Gets it from her dad Michael, a University of Waterloo chemical engineering professor.
Chew or not, you’ve got to have gumption to spend three to four hours a day in a University of Waterloo lab from September to March to invent a disease-fighting, anti-aging compound.
Once patented, it could be added to health creams or medications to boost effectiveness.
This is no tree-pulp fiction.
Janelle took nano-crystalline cellulose — tiny particles found in timber and measured in thousandths of the width of a human hair — and combined it with buckyballs to create an elixir to fight free radicals, which damage the body and lead to diseases like diabetes and cancer.
Never heard of a buckyball? Let Janelle, who had to present her discovery to a panel of acclaimed brainiacs at the Sanofi BioGENEius Challenge on Monday, explain.
“It’s a hollow sphere of carbon,” she said. “Looks like a soccer ball.”
An anti-oxidant-filled, molecular soccer ball she’ll kick to a Canada-wide science fair in Charlottetown this weekend and the international Sanofi event in Boston on June 18.
A frustrating nano-globe almost kicked her into submission last December.
Three months into her work she realized she had messed up. Her experimental technique was flawed. Her results were as worthless as Leafs playoff tickets.
Janelle wanted to give up. She told her mom Dorothy, a literacy social worker, she was never returning to the lab. Her older sister and former Team Canada science partner Vivienne, could not be leaned on for advice. Vivienne, 19, had left for Princeton.

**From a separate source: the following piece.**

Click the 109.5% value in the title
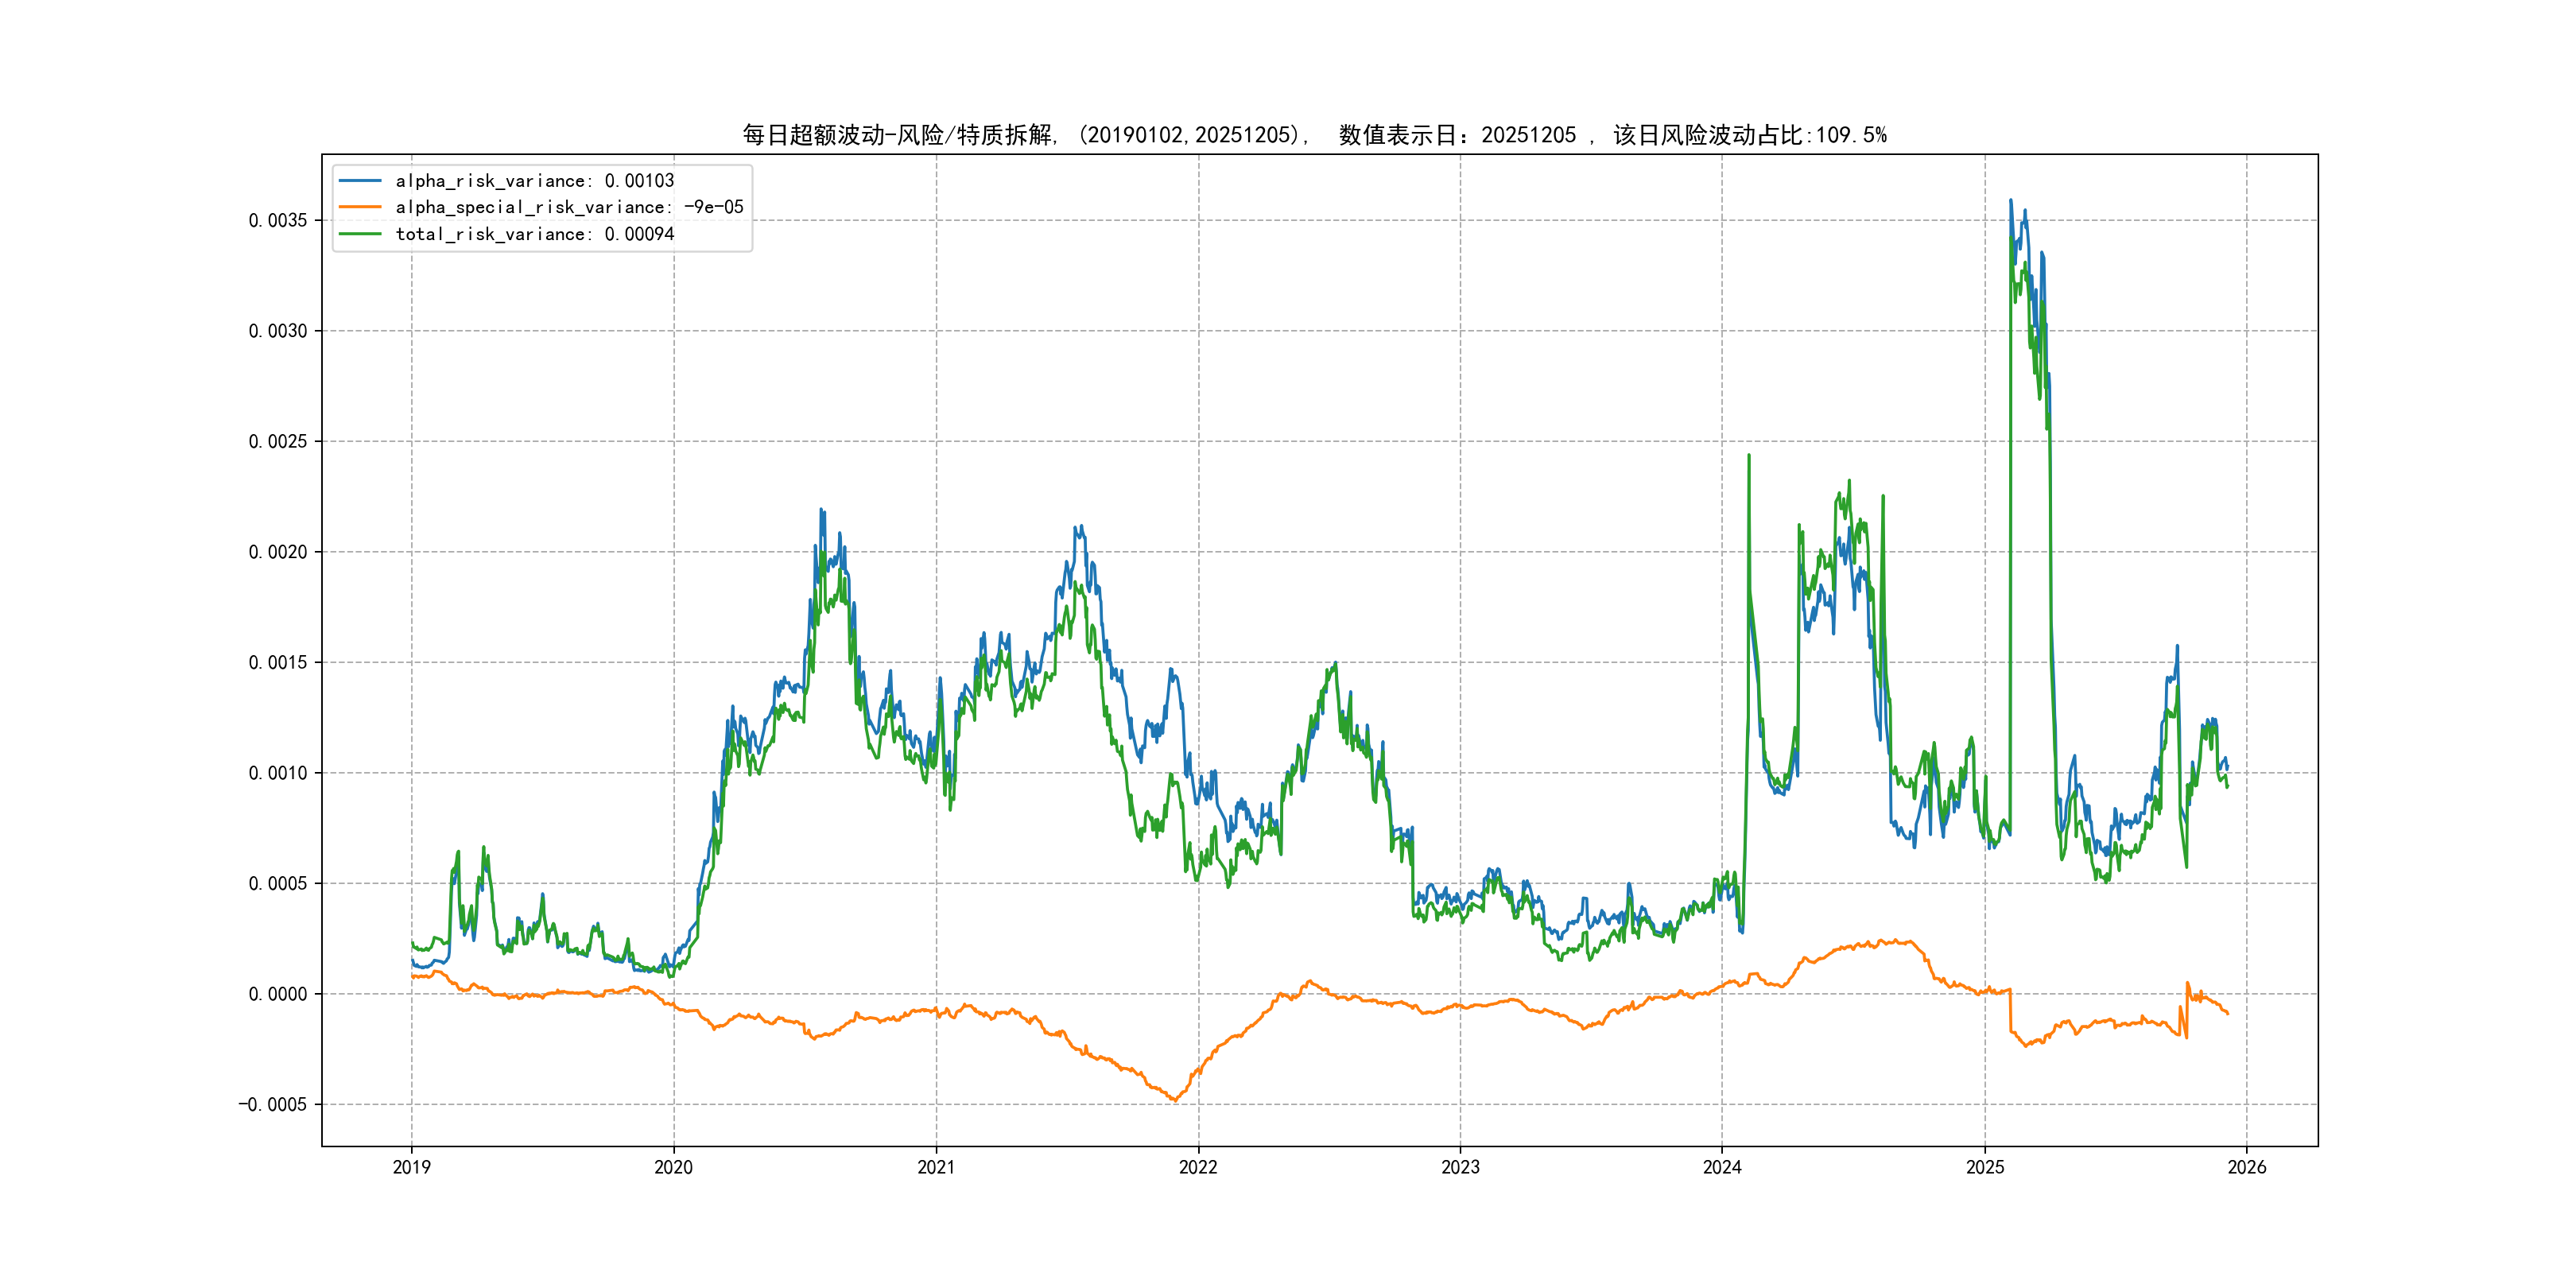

“We were badminton partners, debate partners,” Janelle said. “It’s almost like I’m missing my other half.”
But Janelle’s dad settled her down.
“He’s one of the most perseverant people I know,” she said. “He tells me that research is about failing and failing and failing. And failures are all steps on the way to success.”
A few weeks later, Janelle had things figured out.
On Tuesday, esteemed scientists proclaimed her the most brilliant of 13 high school students from across the country during a ceremony at the National Research Council of Canada.
But Janelle’s award wasn’t all for egghead endeavours. She had to do a little song-and-dance to back her buckyball kick. The judges gave marks for presentation.
“It’s ‘Canada’s Got Science Talent,’ ” said Mark Lievonen, president of Canadian vaccine-developer Sanofi Pasteur.
Janelle, who came to Canada from Singapore when she was 12, has an English exam on Thursday. Because she skipped Grade 7, she’ll return to Waterloo Collegiate for a victory lap next year, despite being accepted into her dad’s university and the University of Western Ontario.
Her mom, who first encouraged Janelle to enter science fairs, would rather she stay in high school one more year.
“I think part of it is my mom doesn’t want to lose two daughters, one year after the other,” Janelle said. “She also wants me to mature a bit more before I go off on my own.”
Janelle has much left to experience before university — like gum-chewing.
She might agree to give it a try, if you make it worth her while.
“Possibly,” she said. “If I’m paid a million dollars.”